From the line containing "1362x896 pixels." through the final line of the records, reproduce every line exactly.
___ Dataset records
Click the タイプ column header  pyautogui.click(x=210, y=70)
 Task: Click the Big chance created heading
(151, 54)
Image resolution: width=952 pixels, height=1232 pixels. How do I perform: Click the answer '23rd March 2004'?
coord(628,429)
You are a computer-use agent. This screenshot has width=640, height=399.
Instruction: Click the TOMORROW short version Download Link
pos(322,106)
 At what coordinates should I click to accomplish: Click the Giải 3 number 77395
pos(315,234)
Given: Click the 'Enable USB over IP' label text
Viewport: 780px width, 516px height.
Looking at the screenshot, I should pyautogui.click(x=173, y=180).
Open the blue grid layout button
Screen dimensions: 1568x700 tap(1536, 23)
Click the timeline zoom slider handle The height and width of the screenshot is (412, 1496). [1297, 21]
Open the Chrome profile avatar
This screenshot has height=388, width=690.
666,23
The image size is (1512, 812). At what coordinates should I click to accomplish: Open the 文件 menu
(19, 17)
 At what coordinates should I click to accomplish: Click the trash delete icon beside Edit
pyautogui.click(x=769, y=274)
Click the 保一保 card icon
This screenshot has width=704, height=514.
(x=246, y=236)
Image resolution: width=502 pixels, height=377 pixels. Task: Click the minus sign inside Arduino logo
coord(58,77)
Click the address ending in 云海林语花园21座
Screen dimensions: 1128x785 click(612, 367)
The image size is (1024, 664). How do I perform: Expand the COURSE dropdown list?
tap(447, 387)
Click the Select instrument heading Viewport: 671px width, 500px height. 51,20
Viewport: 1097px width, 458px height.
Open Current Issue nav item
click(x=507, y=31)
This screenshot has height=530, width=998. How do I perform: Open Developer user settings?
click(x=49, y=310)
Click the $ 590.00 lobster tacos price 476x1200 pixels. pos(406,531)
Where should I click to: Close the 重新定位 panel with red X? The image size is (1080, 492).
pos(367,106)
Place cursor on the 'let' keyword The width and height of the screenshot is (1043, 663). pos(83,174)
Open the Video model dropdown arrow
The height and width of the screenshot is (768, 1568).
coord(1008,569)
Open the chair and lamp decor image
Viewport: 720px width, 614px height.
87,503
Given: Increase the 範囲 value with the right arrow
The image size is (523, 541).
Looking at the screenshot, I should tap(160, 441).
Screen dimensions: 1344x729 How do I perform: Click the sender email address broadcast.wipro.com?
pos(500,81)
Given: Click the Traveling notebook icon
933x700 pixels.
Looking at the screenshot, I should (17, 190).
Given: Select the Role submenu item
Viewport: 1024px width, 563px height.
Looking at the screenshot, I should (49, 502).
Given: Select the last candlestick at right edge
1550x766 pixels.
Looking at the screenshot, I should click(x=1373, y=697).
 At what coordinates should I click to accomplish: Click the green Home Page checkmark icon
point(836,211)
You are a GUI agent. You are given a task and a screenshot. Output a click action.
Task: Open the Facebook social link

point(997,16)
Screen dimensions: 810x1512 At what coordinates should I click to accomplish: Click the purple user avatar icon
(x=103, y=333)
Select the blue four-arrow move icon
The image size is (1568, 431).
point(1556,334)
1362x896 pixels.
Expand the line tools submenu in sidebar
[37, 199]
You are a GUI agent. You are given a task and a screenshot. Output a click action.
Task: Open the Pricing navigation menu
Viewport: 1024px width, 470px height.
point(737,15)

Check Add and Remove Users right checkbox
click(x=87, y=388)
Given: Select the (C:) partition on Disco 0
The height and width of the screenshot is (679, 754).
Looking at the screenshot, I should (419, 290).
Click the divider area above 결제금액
______
*Expected output*
1362x896 pixels.
Expand the line tools submenu in sidebar
[37, 199]
You are a GUI agent. You are given a task and a screenshot. Output a click action.
Task: Open the Pricing navigation menu
Viewport: 1024px width, 470px height.
point(737,15)

Check Add and Remove Users right checkbox
click(x=87, y=388)
Given: Select the (C:) partition on Disco 0
The height and width of the screenshot is (679, 754).
Looking at the screenshot, I should (419, 290).
Click the divider area above 결제금액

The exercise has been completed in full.